Figure 3. SEM images of the fracture surfaces of the NbB₂-SiC-GNP composites: (a) sample 29S1G, (b) and (c) sample 27S3G, (d) and (e) sample 25S5G, (f) and (g) sample 23S7G, and (h) and (i) sample 20S10G.

3.3. Mechanical properties

Table 1 shows the mechanical properties of monolithic NbB₂ and NbB₂-based composites. The average Vickers hardness of sample 100N was measured as ~20 GPa. The average Vickers hardness of the NbB₂-SiC binary composites with relative densities of ~97% decreased from ~20 GPa to ~18.9 and ~17.9 GPa with 10 and 20 vol% SiC, respectively. The reduction in Vickers hardness could be attributed to the presence of microcracks. Microcraking could originate from two causes: the anisotropy of the hexagonal NbB₂ and α-SiC grains, and the mismatched coefficients of thermal expansion (CTE) between the matrix and reinforcing phases. Moreover, rapid heating and cooling were applied during the sintering process. The mismatched CTEs of NbB₂ and α-SiC can cause internal residual stresses when binary composites are cooled from the sintering temperature (1700°C) to room temperature. This can lead to a reduction in average Vickers hardness with the formation of microcracks, microstructural defects, etc. On the other hand, the addition of 30 vol% increased the average Vickers hardness of binary composites to ~24 GPa. One possible reason for the increased hardness is considered, namely, since the theoretical Vickers hardness of sintered monolithic NbB₂ and α-SiC are ~20 [24] and ~26 GPa [9], respectively, the increase in hardness could be attributable to the presence of a high volume fraction of the harder reinforcement phase. Although the formation of microcracks was also examined for the sample with 30 vol% SiC (Figure. 2d and e), the high volume fraction of SiC may overcome the opposite effect of microcracking and result in higher hardness.

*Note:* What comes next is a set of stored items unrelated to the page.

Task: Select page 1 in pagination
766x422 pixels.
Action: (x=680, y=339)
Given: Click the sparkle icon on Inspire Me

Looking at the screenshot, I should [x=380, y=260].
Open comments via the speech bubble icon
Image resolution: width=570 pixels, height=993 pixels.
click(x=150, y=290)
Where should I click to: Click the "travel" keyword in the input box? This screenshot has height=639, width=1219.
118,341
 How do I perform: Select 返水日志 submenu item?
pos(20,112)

Table 1 also shows the Vickers hardness of the NbB₂-SiC-GNP triple composites. It was observed that the Vickers hardness of the composites exhibited a dependence on the volume fraction of the GNPs. The average hardness of the samples with 0, 1, 3 and 5 vol% GNPs had almost the same value of ~24 GPa. The hardness decreased by ~7 and ~11% with the additions of 7 and 10 vol% GNPs into the NbB₂-SiC matrix. The interfacial bonding strength between the matrix grains and the matrix-reinforcing phase determine the hardness of the graphene-containing samples [36]. The reduced hardness with high GNP loadings (7 and 10 vol%) could be attributable to the existence of agglomerated and overlapping of GNPs, which can lead to the formation of non-uniform distribution.

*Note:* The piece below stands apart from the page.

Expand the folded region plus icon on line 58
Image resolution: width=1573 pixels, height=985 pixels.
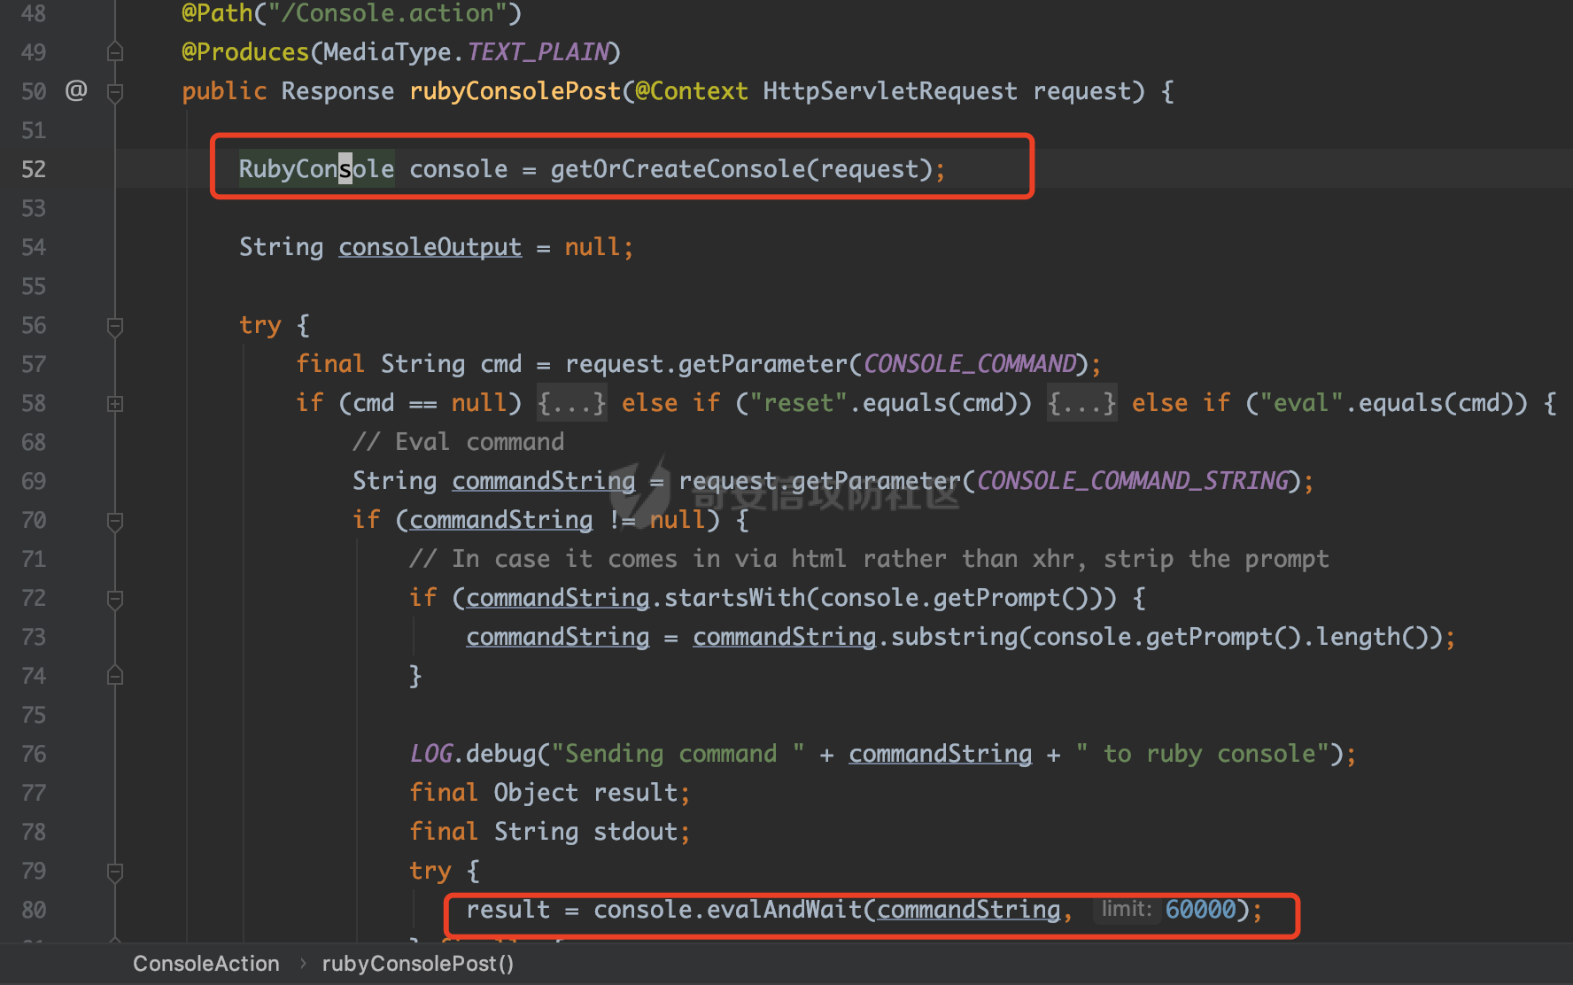point(114,404)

The fracture toughness values as a function of composition are listed in Table 1. The average fracture toughness of sample 100N was measured as ~3.8 MPa·m^1/2. A similar result was reported by Sairam et al. [22], who achieved a fracture toughness of ~4 MPa·m^1/2 for spark plasma sintered monolithic NbB₂ at 1900°C. The measured fracture toughness of the NbB₂-SiC composites ranged from ~4.2 to ~4.6 MPa·m^1/2, which is significantly higher than that of the monolithic NbB₂. The average fracture toughness increased by ~11%, ~16%, and ~23% with the addition of 10, 20, and 30 vol% SiC into the NbB₂, respectively. The highest fracture toughness of ~4.6 MPa·m^1/2 was achieved with the addition of 30 vol% SiC.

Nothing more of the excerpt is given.